Aggregate-roots are there to control the state-changes - what is allowed currently and what's not. If the state-transition is allowed, go on. If not, you throw an exception explaining the reason why it was not allowed.
But what is if a state-change doesn't happen because it's already in the requested state?
For example, if you have a Approve
method on your aggregate-root and by the time it is called the state is already approved?
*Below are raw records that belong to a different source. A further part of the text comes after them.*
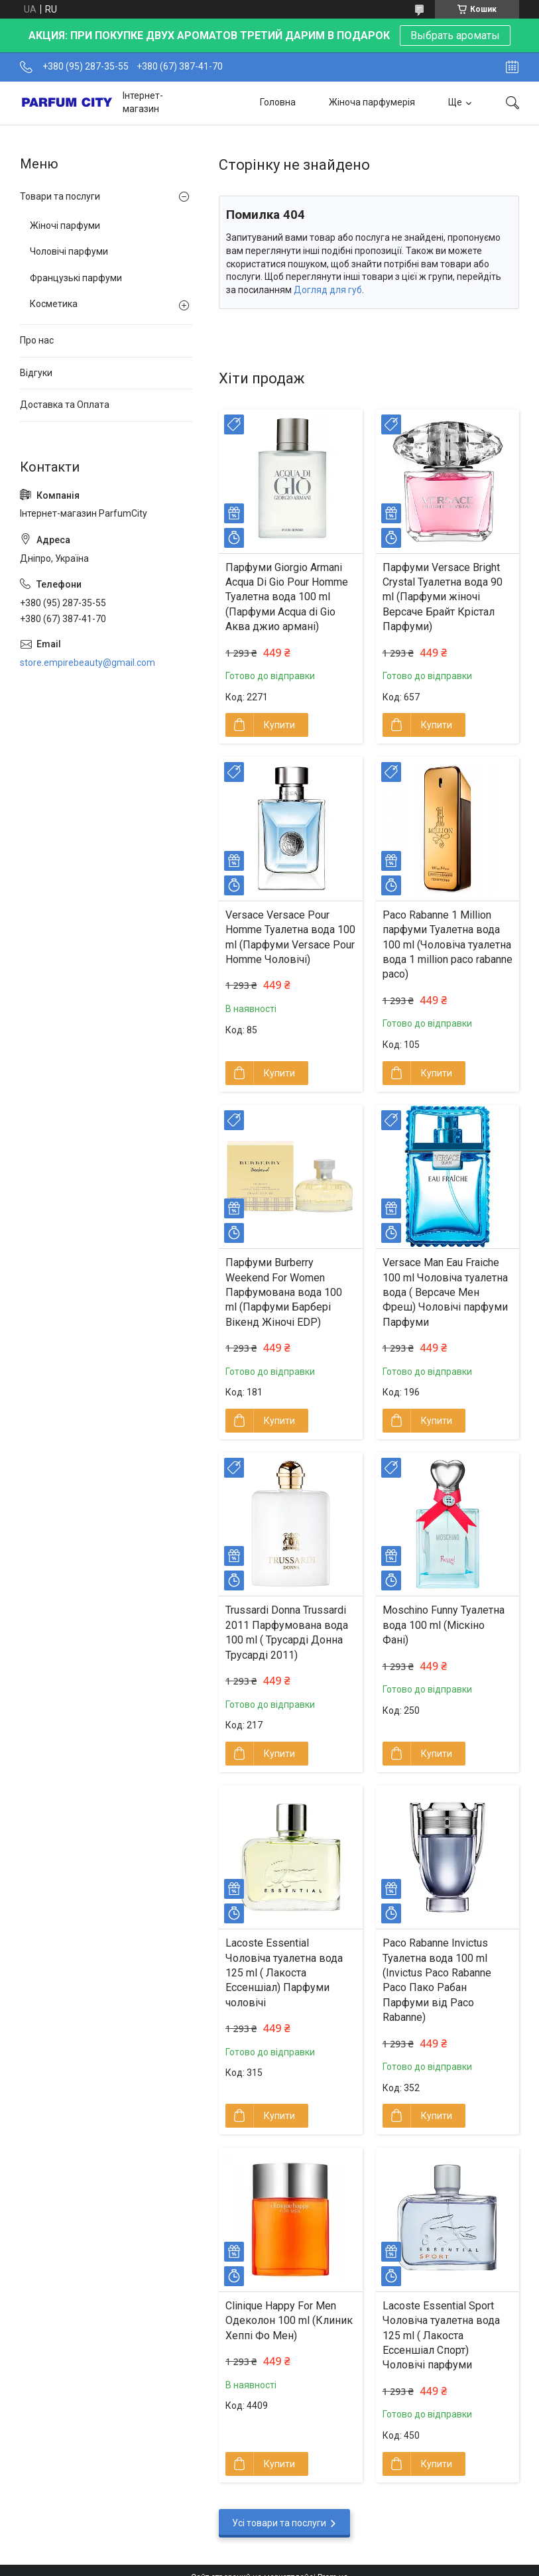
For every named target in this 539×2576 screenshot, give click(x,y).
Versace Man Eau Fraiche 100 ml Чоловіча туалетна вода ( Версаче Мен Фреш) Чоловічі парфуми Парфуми (445, 1292)
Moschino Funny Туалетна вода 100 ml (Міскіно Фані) (444, 1625)
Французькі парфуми (76, 278)
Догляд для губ (328, 290)
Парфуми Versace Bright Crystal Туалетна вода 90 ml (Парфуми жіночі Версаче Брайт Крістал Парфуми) (443, 597)
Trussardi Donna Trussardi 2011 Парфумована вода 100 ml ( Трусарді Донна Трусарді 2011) (286, 1632)
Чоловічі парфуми (69, 251)
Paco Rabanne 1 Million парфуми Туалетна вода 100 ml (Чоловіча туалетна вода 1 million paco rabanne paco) (447, 945)
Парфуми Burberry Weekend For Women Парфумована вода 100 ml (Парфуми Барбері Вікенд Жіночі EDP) (283, 1292)
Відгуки (36, 372)
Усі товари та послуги (279, 2523)
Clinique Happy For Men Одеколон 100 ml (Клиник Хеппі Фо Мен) (289, 2320)
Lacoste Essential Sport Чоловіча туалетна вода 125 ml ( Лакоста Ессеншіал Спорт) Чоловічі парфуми (441, 2335)
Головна (278, 102)
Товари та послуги (60, 196)
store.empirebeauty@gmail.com (87, 662)
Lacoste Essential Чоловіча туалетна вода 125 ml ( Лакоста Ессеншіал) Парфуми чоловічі (284, 1973)
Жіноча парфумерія (372, 102)
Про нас (37, 340)
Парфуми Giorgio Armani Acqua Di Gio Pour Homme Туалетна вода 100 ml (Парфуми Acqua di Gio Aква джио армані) (286, 597)
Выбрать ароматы (455, 35)
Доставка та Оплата (64, 404)
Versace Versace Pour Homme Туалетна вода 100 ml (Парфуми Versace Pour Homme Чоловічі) (290, 937)
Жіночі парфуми (65, 225)
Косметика (54, 303)
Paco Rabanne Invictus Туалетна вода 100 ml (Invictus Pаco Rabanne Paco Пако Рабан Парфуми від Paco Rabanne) (437, 1980)
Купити (279, 725)
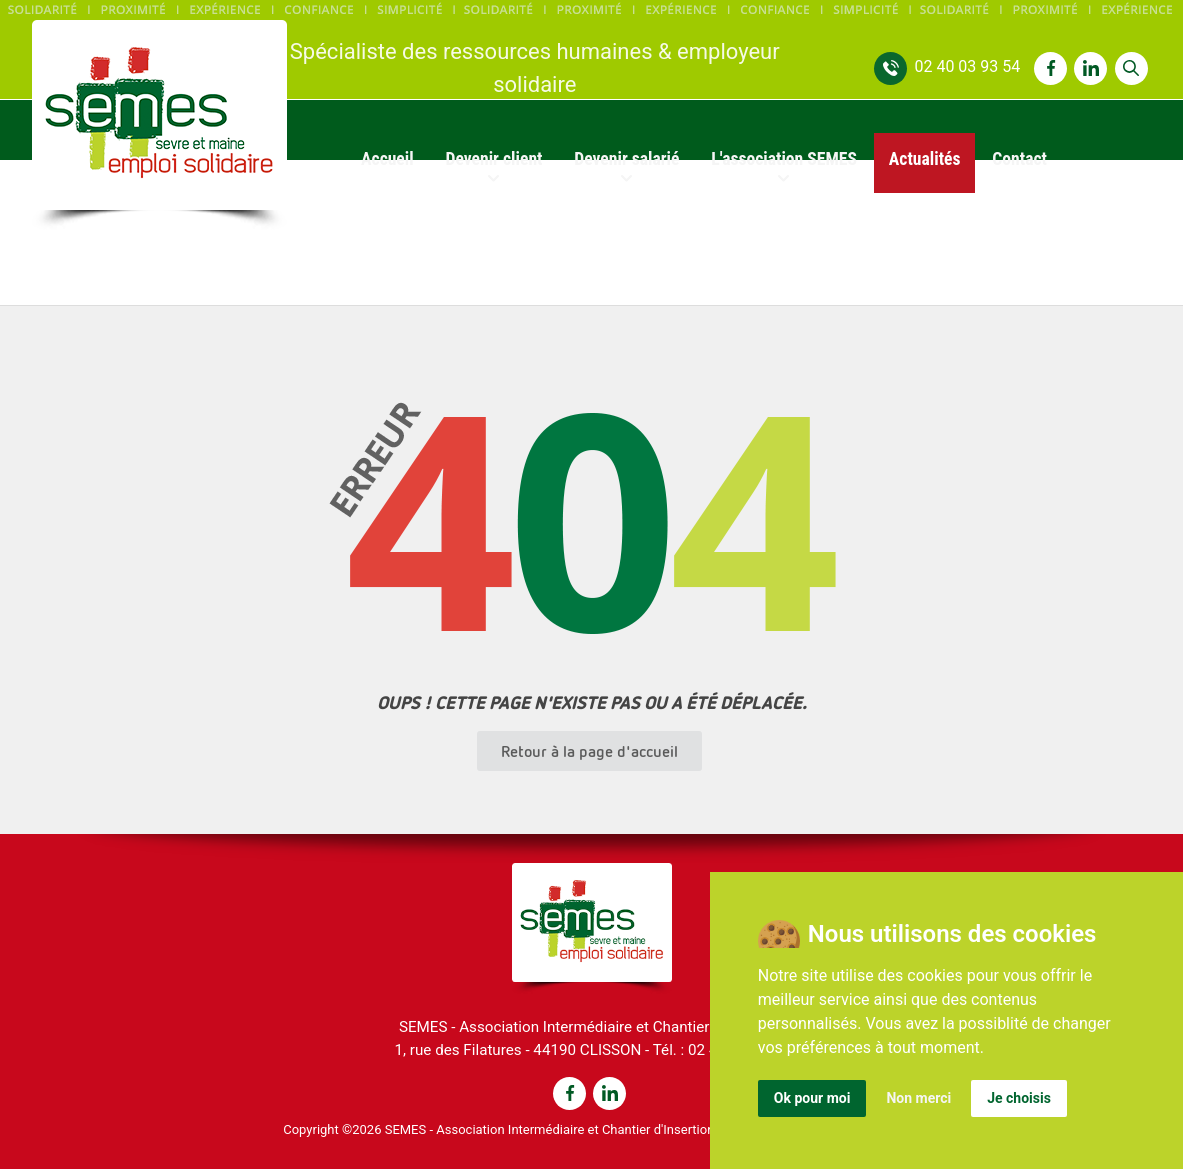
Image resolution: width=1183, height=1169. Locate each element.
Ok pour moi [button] (812, 1098)
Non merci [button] (918, 1098)
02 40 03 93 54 (967, 66)
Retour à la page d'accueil (589, 751)
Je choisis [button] (1019, 1098)
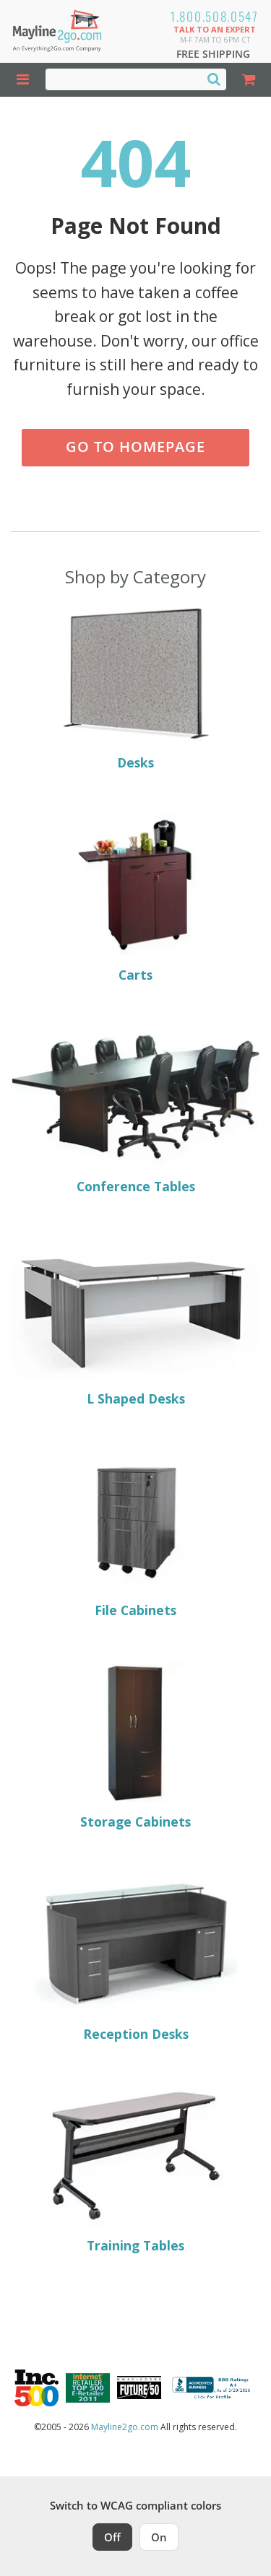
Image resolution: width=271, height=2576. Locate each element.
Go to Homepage (135, 446)
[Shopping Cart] (249, 80)
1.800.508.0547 (215, 16)
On (159, 2537)
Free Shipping (213, 54)
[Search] (214, 78)
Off (112, 2537)
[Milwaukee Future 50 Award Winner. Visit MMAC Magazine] (139, 2387)
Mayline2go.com (124, 2427)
- Should an exception be thrown a la "XYZ is already approved"?
- Or should it be silently ignored?
- Or should the state-change be "signaled" again (event-sourcing, next paragraph)?
In my case I use event sourcing, so an event is being emitted if a state-change occured. Having events in my event-stream with no real state-change doesn't feel "clean" to me because I'd like to be confident that the events actually were produced due to state-changing actions.
Is there a rule of thumb?
EDIT:
In the described case approving an approved element would not really hurt. So tend to this way (thank you @Eben Roux, @guillaume31).
But let's add a bit more spice to it (the actual question behind the question):
Assume:
- message-bus
- async command/event handling
- a process-manager
What if a process-manager (aka saga) issues a command (async) and want to know if a command succeeded? I think it would reduce the mental load/error-sources if the process-manager would not have to care about this implementation detail.
I see 3 ways of handling that:
- have a "Command with id ABC succeeded/failed" message sent on bus
process-manager waits for that message instead of the event - make command execution sync
if process-manager encounters no exception, everything's fine, move on - introduce a new event
ApprovalDeclined { WasAlreadyApproved = true }
additionally the process-manager waits for this event - the declination is part of the aggregate history, maybe an advantage, maybe never needed...
I know: "it depends"
But can you think of any other (more elegant/easier/different) solution? What's your favorite "process-manager-compatible" way of dealing with this issue?